• Given passage
»»

React is as popular as ever and is accompanied with tools as create-react-app and NextJs. In addition to this we have the cloud industry which seems to have embraced containers everywhere. Surprisingly there is some friction in configurability, the place where we'd least expect it.
The twelve-factor app methodology advises to store application configuration in environment variables. This strict separation of config from code allows easy variations between deploys (to staging, production, etc) without ending up with an explosion of combinatorial configuration or hardcoded constants. This advise is well adopted in the cloud community and even create-react-app and NextJs added support for environment variables.
While the world seems to live in harmony there is one important caveat: both web technologies embed environment variables at build-time. This is well intended as static bundles enable us to leverage CDNs to enjoy low-latency in every corner of the world. The other side of the coin is that builds no longer allow easy variations between deploys. The following options can inspire you when this becomes a requirement.
Build per environment
In this solution we embrace that configuration is baked into the image. It favours scalability over configurability and would in most cases be my recommendation. Its weakness appears when the team who builds the application does not run it. In this case, even the smallest tweak requires knowledge of the build process or depending on the responsible team.
Implementation will require additional effort in your CI/CD pipeline to create and push multiple builds. A best practise on Google Cloud Platform is to use a project per environment. Consider to mirror your source repository to each project, build the application with Cloud Build and afterwards push it to the project's Container Registry (NextJs) or Cloud Storage (CRA). The simplification in identity and access management is worth the effort.
Server-side configuration
In NextJs you can choose runtime configuration over build-time environment variables. This feature passes configuration to a page whenever a request is made to the server. Server-side configuration is naturally impossible for create-react-app and even in NextJs it will penalise latency. The impact on user experience is most often a bigger concern than the inconveniences that come with build per environment.

««

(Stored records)
»»

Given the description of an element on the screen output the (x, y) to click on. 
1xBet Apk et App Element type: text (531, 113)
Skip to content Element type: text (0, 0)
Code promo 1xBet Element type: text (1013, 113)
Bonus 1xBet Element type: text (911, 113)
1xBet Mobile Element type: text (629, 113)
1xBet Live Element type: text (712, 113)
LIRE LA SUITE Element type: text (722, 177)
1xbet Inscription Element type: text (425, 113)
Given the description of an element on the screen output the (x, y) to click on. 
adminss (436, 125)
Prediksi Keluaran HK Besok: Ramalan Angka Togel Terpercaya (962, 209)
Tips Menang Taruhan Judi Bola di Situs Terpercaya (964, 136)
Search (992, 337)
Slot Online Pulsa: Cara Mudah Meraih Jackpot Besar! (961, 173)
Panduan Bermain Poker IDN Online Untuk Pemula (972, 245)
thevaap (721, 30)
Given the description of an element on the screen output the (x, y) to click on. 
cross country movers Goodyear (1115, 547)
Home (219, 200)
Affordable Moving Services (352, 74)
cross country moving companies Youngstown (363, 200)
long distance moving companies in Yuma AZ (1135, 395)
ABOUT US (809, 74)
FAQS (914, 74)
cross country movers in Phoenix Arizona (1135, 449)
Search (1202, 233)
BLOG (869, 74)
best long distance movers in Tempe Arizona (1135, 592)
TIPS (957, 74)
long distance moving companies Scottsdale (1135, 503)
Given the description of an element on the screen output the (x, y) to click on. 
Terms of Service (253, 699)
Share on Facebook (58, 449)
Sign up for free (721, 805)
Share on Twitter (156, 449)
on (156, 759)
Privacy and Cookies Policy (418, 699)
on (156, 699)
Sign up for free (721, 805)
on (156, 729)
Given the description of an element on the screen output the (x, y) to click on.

««

• Things to do
1. Answer these questions using the React configuration passage:
(a) Where does the twelve-factor app methodology advise storing application configuration?
(b) What is named as a best practice on Google Cloud Platform?
(c) In NextJs, what can be chosen over build-time environment variables?
2. Carry on the React configuration passage from the point where it stops.
These entries were drawn from a separate source.

• Per-task outputs
1.
(a) In environment variables.
(b) Using a project per environment.
(c) Runtime configuration.

2.
Latency is impacted because passing along configuration on server requests implicates incompatibility with automatic static optimisation. It's this optimisation that would've allowed you to push your pages down to a CDN. While static site regeneration might diminish the impact it will always remain a subpar solution. To end on a positive note, runtime configuration in NextJs is super straightforward which decreases time to implement.
Client-side configuration
This solution leverages Kubernetes' ability to mount files at any location in the file system. The feature is commonly used to configure applications that opt for configuration files over environment variables. You can consider this over build per environment for create-react-app, though unfortunately it tends to get a bit fussy in NextJs due to configuration only being available in the browser.
Besides that, realisation is a bit tricky as we have to work against our application's bundler such as WebPack or Parcel. To properly mount the file you'll have to exclude it from the bundler or it will disappear in one of the many chunks. We're left with a slightly more complicated implementation as seen below.
// public/config.js
// By default this should contain development configuration.
// Afterwards use a Kubernetes ConfigMap to mount over this file.
window.appConfig = {
ANALYTICS_ID: 'foobaz',
};
// index.html (CRA) or _document.ts (NextJs)
// It's essential that this script is loaded before your bundle.
<head>
<!-- ... -->
<script src="/config.js" />
<!-- ... -->
</head>
// src/config.ts
// Optional step for proper type-safety.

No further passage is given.